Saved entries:
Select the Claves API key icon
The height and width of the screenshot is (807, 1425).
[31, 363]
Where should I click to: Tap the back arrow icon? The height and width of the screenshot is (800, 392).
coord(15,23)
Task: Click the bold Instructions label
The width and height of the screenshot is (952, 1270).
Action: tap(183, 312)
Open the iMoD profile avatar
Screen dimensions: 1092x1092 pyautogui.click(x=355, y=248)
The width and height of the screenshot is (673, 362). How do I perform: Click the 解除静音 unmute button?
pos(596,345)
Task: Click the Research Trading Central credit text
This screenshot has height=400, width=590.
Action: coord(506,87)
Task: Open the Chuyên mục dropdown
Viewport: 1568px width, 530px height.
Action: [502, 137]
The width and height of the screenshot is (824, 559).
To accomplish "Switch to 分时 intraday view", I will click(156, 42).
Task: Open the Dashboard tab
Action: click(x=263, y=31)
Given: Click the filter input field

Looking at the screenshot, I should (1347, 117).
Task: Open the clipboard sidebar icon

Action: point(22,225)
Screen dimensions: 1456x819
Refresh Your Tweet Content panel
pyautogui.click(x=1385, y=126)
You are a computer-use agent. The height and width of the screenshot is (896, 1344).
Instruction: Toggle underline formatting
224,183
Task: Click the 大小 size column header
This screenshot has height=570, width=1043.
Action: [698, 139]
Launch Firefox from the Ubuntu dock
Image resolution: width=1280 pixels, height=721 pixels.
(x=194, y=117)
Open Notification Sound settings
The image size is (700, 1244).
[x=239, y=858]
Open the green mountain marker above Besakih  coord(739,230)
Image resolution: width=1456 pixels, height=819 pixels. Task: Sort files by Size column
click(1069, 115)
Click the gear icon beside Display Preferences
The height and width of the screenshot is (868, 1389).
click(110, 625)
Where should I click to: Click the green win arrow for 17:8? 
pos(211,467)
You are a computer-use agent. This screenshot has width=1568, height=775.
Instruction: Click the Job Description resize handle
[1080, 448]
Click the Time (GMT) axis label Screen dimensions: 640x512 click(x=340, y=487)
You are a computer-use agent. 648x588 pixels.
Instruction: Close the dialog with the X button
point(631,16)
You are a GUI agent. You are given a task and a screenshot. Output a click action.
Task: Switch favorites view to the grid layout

### Aim
Rewrite the lines from the one containing "You are a GUI" down through the last line, swapping "grid" for "list" and leaving everything else as it is.

### Answer to this problem
You are a GUI agent. You are given a task and a screenshot. Output a click action.
Task: Switch favorites view to the list layout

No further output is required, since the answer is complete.